At 155 pages, the book is not an intimidating tome. Rather, six chapters succinctly cover the basics: general concepts, elimination kinetics, exposure, bioavailability, volume of distribution, clearance; before culminating in a final chapter that describes how the preceding are applied to understanding the pharmacokinetics of a therapeutic dosing regimen. The important equations are clearly explained, inter-dependencies highlighted, and biological context provided to avoid reducing the topic to a purely mathematical exercise. This is further assisted by the use throughout of a notional drug as a working example and actual data from approved medicines to provide context. Where appropriate the authors highlight the limitations of the book, directing the reader to advanced texts for a nuanced understanding of pharmacokinetic phenomena more complex than the basic examples discussed. The book exclusively describes the pharmacokinetics of small molecule (chemical) drugs, and as the stated scope is limited to the basics, it is understandable that other well-established modalities such as monoclonal antibodies are not discussed. Perhaps a chapter for a future edition?

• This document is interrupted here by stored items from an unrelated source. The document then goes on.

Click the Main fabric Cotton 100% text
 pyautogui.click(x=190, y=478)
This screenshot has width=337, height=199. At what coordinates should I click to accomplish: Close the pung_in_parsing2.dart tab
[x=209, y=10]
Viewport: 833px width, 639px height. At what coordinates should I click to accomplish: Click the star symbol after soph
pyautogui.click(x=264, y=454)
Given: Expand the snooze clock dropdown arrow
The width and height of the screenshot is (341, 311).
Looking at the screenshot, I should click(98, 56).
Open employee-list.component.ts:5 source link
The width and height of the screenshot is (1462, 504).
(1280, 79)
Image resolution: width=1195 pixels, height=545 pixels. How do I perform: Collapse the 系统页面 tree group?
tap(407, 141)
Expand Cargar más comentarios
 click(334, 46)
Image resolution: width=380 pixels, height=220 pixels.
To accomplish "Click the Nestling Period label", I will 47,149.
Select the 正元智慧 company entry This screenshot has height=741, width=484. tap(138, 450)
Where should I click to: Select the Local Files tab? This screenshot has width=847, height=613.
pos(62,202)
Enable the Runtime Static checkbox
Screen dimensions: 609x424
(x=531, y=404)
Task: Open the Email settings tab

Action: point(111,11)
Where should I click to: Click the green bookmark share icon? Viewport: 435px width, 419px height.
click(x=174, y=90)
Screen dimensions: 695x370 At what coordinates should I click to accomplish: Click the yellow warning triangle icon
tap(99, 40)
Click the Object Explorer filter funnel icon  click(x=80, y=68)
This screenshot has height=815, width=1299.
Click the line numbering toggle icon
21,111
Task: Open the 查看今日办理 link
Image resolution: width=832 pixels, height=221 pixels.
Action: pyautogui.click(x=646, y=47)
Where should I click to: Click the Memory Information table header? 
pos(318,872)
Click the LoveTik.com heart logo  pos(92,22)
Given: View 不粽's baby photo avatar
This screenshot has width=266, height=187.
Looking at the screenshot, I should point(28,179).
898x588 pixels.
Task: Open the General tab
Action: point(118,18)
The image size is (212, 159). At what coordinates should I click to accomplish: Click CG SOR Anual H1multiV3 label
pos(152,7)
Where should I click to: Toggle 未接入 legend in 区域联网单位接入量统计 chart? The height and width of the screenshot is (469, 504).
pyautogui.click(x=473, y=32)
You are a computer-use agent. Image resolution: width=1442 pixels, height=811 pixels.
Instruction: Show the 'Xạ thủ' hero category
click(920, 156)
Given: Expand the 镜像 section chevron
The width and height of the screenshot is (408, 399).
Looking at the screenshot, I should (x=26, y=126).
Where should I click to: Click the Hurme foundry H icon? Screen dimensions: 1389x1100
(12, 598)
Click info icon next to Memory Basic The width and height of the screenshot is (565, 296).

Despite being based on a lecture series, the tone is never didactic, rather the prose is economical and informal which is both engaging and clear. Figures, graphs and tables are simple and monochrome, which does not detract from their readability, and no doubt has reduced publishing costs. Chapters are helpfully summarised, bibliographies provided, and appendices contain both a useful glossary of frequently used terms and definitions of pharmacokinetic parameters/symbols. The lack of an index is a surprise, but not a major shortcoming for a relatively short book that would take little time to flick through to find the relevant content. Perhaps an unexpected bonus for a self-published book is the availability of on-line resources, namely, downloadable tables, figures and equations. In addition, a series of videos designed to accompany the book are available on YouTube (https://www.youtube.com/c/GrahamLappin/featured).
In summary, this book should be essential reading for early career drug discovery and development scientists whose disciplines are impacted by pharmacokinetic data. Even the more experienced may find this book useful; I for one will doubtless be referring back to the book from time-to-time to refresh my understanding. At this price there is room on most bookshelves for a copy (virtual or otherwise).